§ WORK TO BE COMPLETED
Locate the line that contains "Sara Norja | writer (159, 33)". Copy it and every following line through the end of the records, exactly, and include nothing else.

%%

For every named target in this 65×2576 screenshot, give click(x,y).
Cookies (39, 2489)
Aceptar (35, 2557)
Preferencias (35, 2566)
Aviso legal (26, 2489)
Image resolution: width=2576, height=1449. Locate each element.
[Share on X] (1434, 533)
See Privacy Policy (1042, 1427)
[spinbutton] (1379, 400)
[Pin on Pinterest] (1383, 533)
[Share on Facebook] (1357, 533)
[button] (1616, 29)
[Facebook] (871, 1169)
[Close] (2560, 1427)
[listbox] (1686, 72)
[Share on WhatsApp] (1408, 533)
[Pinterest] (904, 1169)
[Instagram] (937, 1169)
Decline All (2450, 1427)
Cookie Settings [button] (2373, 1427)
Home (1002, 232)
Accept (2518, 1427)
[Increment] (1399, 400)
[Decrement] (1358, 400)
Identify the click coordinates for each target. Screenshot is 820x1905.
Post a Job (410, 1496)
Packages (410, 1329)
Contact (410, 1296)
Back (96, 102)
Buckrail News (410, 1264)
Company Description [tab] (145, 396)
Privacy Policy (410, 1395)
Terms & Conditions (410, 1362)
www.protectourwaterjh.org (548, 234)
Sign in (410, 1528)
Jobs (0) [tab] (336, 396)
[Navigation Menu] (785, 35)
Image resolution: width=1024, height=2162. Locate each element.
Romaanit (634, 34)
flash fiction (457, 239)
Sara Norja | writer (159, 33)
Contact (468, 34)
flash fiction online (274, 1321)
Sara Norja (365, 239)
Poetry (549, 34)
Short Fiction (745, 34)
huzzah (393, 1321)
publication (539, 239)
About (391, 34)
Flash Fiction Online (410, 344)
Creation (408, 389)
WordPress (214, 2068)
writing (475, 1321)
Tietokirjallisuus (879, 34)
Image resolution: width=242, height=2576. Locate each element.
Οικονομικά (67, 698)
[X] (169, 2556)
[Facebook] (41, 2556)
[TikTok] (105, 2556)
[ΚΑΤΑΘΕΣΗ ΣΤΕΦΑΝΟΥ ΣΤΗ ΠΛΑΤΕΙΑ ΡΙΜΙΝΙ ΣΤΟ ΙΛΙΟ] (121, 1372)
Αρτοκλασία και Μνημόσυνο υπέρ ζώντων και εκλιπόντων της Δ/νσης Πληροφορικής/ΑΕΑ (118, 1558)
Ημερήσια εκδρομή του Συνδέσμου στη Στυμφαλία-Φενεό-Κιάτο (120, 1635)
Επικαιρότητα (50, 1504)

%%

§ ANSWER SECTION
Sara Norja | writer (159, 33)
Contact (468, 34)
flash fiction online (274, 1321)
Sara Norja (365, 239)
Poetry (549, 34)
Short Fiction (745, 34)
huzzah (393, 1321)
publication (539, 239)
About (391, 34)
Flash Fiction Online (410, 344)
Creation (408, 389)
WordPress (214, 2068)
writing (475, 1321)
Tietokirjallisuus (879, 34)
Image resolution: width=242, height=2576. Locate each element.
Οικονομικά (67, 698)
[X] (169, 2556)
[Facebook] (41, 2556)
[TikTok] (105, 2556)
[ΚΑΤΑΘΕΣΗ ΣΤΕΦΑΝΟΥ ΣΤΗ ΠΛΑΤΕΙΑ ΡΙΜΙΝΙ ΣΤΟ ΙΛΙΟ] (121, 1372)
Αρτοκλασία και Μνημόσυνο υπέρ ζώντων και εκλιπόντων της Δ/νσης Πληροφορικής/ΑΕΑ (118, 1558)
Ημερήσια εκδρομή του Συνδέσμου στη Στυμφαλία-Φενεό-Κιάτο (120, 1635)
Επικαιρότητα (50, 1504)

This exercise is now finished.